Motorola Inc., after nearly a year of vague pronouncements, unveiled Tuesday an ambitious music radio service for cell phones that also plays over car and home stereos.

Motorola iRadio, featuring 435 channels, would be sold by wireless service providers to their subscribers for between $7 and $10 per month — a few dollars cheaper than the satellite radio networks that would be among the phone-based service's immediate rivals.

No wireless carriers have signed on yet to carry iRadio, which may also be adapted for non-Motorola phones if carriers request it, company officials said.

In some ways, iRadio more closely resembles a vast "podcast" network rather than a traditional radio broadcast.
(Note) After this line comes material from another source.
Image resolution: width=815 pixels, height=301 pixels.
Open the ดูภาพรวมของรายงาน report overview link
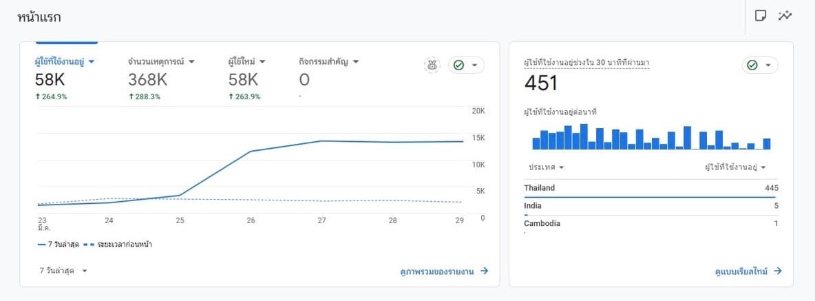point(438,271)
Motorola expects about 90 percent of its content to be loaded on phones from the Internet over a personal computer, rather than broadcast over the air, in this case a cellular network.

That would mean less of a strain on the limited capacity wireless operators have for mobile calls, e-mail and Internet services.

iRadio marks a rare foray into consumer services for Motorola, one of the world's top producers of mobile devices and network equipment.

While the service may help sell Motorola phones, headsets and other wireless gear, the company also views the system as a new business model for radio, much as Apple Computer Inc. broke the mold for selling music with its iTunes online store.

Not surprisingly, Motorola sees the phone as the focal point of this new model, not only serving as a portable music player but emerging as a roving conduit and repository for music that can feed a home or car stereo.

To enable this vision, Motorola has developed a Bluetooth wireless adapter for car radios so that a cell phone can broadcast its content over a car's speakers. Motorola said the device and installation is expected to cost $200 or less. Motorola is also selling a Bluetooth adapter to connect phones with home stereos.

The commercial-free network will feature channels created by Motorola through its partnerships with music labels, as well as stations from other broadcasters.

In October, Motorola signed a licensing deal with the Universal Music unit of General Electric Co., and an agreement with Warner Music Group Corp. is slated to be announced this week. Some of the iRadio stations will be devoted to a single artist from those labels.

For now, about a half dozen Motorola handsets due on the market this year through undisclosed carriers are compatible with iRadio.